Thanks to my friend Madonna for sending this to me…

Jimmy Creech was pastor of the Ocracoke United Methodist Church from 1973-1981. His impact on the church and community was profound and lasting. While Jimmy served his Ocracoke congregation he was also active in the volunteer fire department, promoted local musical gatherings, participated in variety shows and theater productions, organized an active youth group, helped sponsor cooking classes in the parsonage, and contributed to numerous other civic and community projects.

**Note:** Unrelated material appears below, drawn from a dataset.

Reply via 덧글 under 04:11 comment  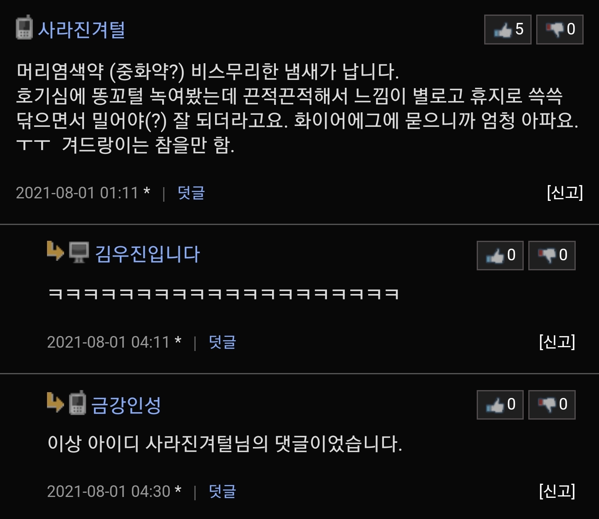(222, 342)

After leaving Ocracoke, Jimmy served other churches in North Carolina, and in Nebraska. In 1984, a member of Jimmy’s congregation came out to him as gay and announced he was leaving The United Methodist Church because of its policies toward lesbian, gay and bisexual members. Increased knowledge of these issues in the church and society transformed Jimmy’s life and ministry. He began to publicly challenge the church’s teachings and policies about homosexuality and to advocate for the full inclusion and acceptance of lesbian, gay and bisexual people in the church and society. Eventually Jimmy’s ordination was revoked in 1999 for performing same-sex unions.

In March, Duke University Press will be releasing Jimmy’s new book, Adam’s Gift, the story of his defiance of the church’s official position.

via Ocracoke Island Journal: Jimmy Creech.